The Artist had lived in a large stone house about a mile down the road from us. He had a wild garden with a stream running through it, and a scrabble of mangy chickens. His house was a mess. Mick had roped Leo in to help him sort out his uncle’s paintings; to see if he thought any of them were worth anything.
‘Piles of unoriginal oils,’ Leo said that night in the pub.
Mick sighed.
‘Did you ever visit your uncle when you were a child?’ I asked Mick.
‘No. This is the first time I’ve ever set foot in the house. My uncle disapproved of my dad. He could never get over the fact that he was German. I never saw him, even though my mam sent him a monthly allowance. She did try to keep in contact. We drove down once, but he would not even open the front door. He just didn’t want to know.’
‘You can’t really blame him after what he went through,’ said Leo. ‘I still can’t get my dad to talk about his childhood – I know nothing about his family, who he lost and who survived. As for my mother – she does talk about the past – it’s awful and she has a thing about Germans too. I don’t think she can help it.’
‘Yeah, but my father has never even been to Germany. His parents were German, and his name is German, but he’s always lived in Ireland. He had nothing to do with the war. My mam was really hurt when Jakob rejected them.’
‘He was older than her, wasn’t he? Maybe he saw more than she did – people deal with trauma like that in different ways,’ Leo said, taking a slug of his Guinness. ‘If you met my dad you’d think he was grand,’ he continued, ‘always cracking a joke and full of beans.
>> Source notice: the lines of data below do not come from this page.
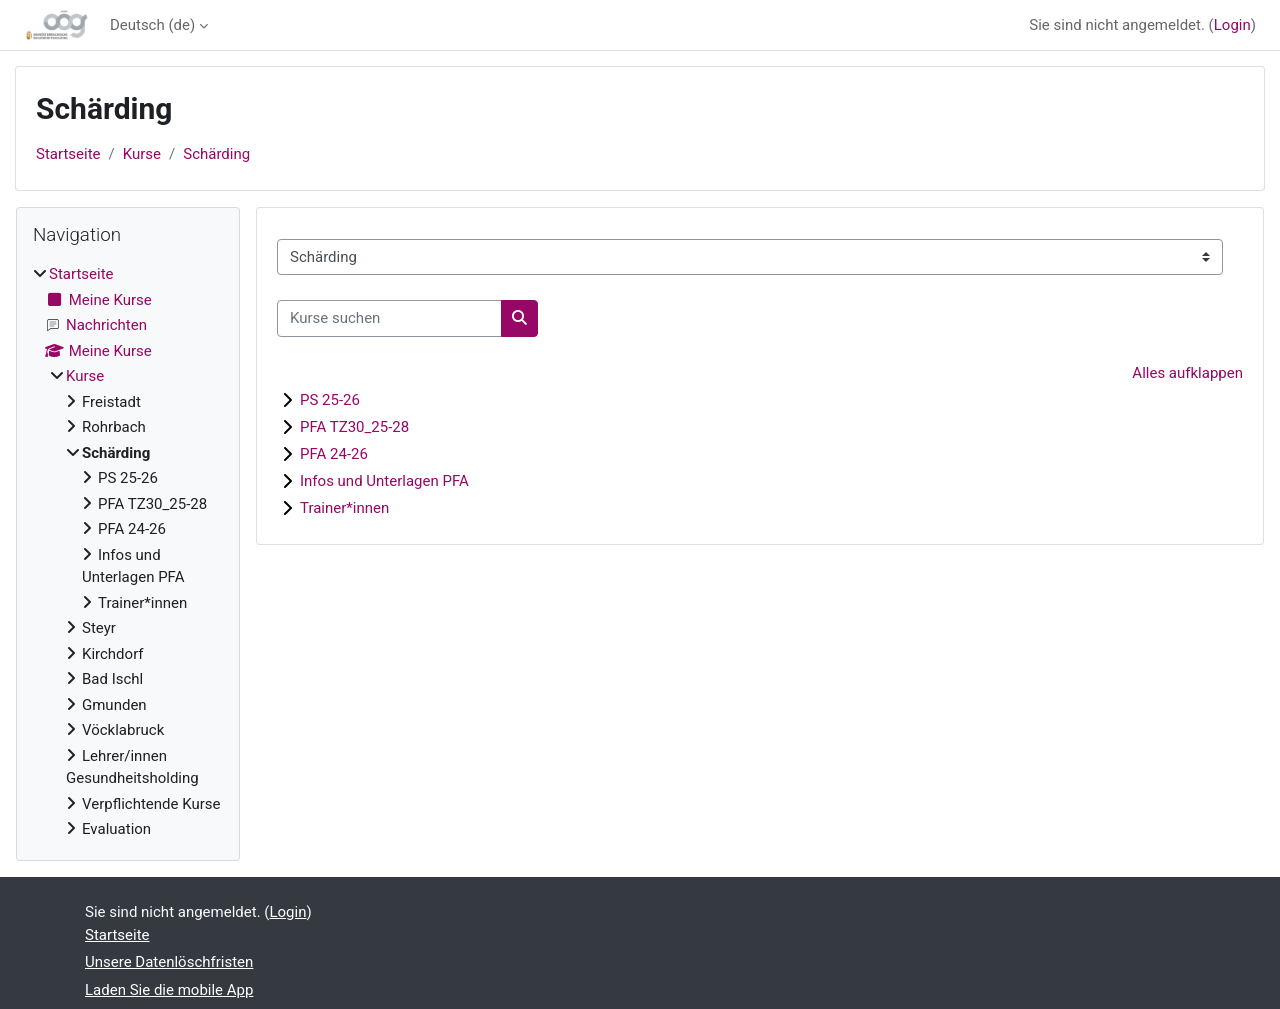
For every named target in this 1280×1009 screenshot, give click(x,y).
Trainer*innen (344, 508)
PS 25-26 (330, 400)
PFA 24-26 (334, 454)
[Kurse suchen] (389, 318)
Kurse (142, 154)
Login (1232, 25)
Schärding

But that’s on the surface. I used to think about the war a lot when I was a little boy. There were all those war movies on then, you know like The Great Escape and the Bridge on the River Kwai – I was obsessed with them. But my dad hated me watching them. I always had to do it in secret, when he’d gone out. Once I wasn’t th
inking and I asked him, just blurted it out, had he ever seen a dead body? I’ll never forget the look he gave me – like I’d punched him in the stomach. Poor guy.’
‘Yeah, I know what you mean,’ said Mick. ‘When my mother came to Ireland with my Uncle Jakob she was only twelve and he was sixteen. They had gone the whole way from Germany to Ireland on their own. I still don’t know how they got here. She never told me, and I suppose I’m afraid to ask. I don’t want to carry that burden too.’
Leo and Mick nursed their pints. My husband looked stern, he was almost scowling. Everything about him was light – his pale blond hair, cut short, like a shaved halo, and his skin, several tones lighter than mine, even his lips seemed bled of colour. His navy jumper made him look even fairer. He was not from this land. His family, his heritage of pain was as real as mine, but buried deeper, further away. And he had learnt to leave it behind. It hung around him, but he would not engage with it.
‘Would you never ask your father, Leo, what happened in Poland? How he got away?’ I asked him.
‘I can’t – I should have, I know – but it’s too late now. He seems happy, I don’t want to ruin that.’
The Artist had become a real person, with a history and a family. To me he had always been a mystery, someone tragic and strange. The Gardaí interviewed him when Beatrice vanished, and I don’t think he ever got over the fright of three large uniformed men entering his home with their air of authority and their interrogation. He was a foreigner, always the prime suspect.
The following day, Leo and Mick went down to finish up at the Artist’s house, while I stayed home with my mother. At around midday he phoned.
‘You had better come down here,’ he said.
‘Why?’
‘I’ll tell you when you get here.’
Mystified, I pedalled down the hill on an old bike. Mick and Leo were in the attic.